** START OF Extracted information **

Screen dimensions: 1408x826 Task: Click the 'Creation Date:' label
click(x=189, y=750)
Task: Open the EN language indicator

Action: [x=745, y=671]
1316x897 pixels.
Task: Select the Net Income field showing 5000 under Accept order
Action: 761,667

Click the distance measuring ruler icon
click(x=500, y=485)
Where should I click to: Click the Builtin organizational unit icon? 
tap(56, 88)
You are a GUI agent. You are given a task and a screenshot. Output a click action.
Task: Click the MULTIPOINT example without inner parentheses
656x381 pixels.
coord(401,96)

** END OF Extracted information **

Copy every one of the records above, line by line, word for word and without any change.

• Task output
Screen dimensions: 1408x826 Task: Click the 'Creation Date:' label
click(x=189, y=750)
Task: Open the EN language indicator

Action: [x=745, y=671]
1316x897 pixels.
Task: Select the Net Income field showing 5000 under Accept order
Action: 761,667

Click the distance measuring ruler icon
click(x=500, y=485)
Where should I click to: Click the Builtin organizational unit icon? 
tap(56, 88)
You are a GUI agent. You are given a task and a screenshot. Output a click action.
Task: Click the MULTIPOINT example without inner parentheses
656x381 pixels.
coord(401,96)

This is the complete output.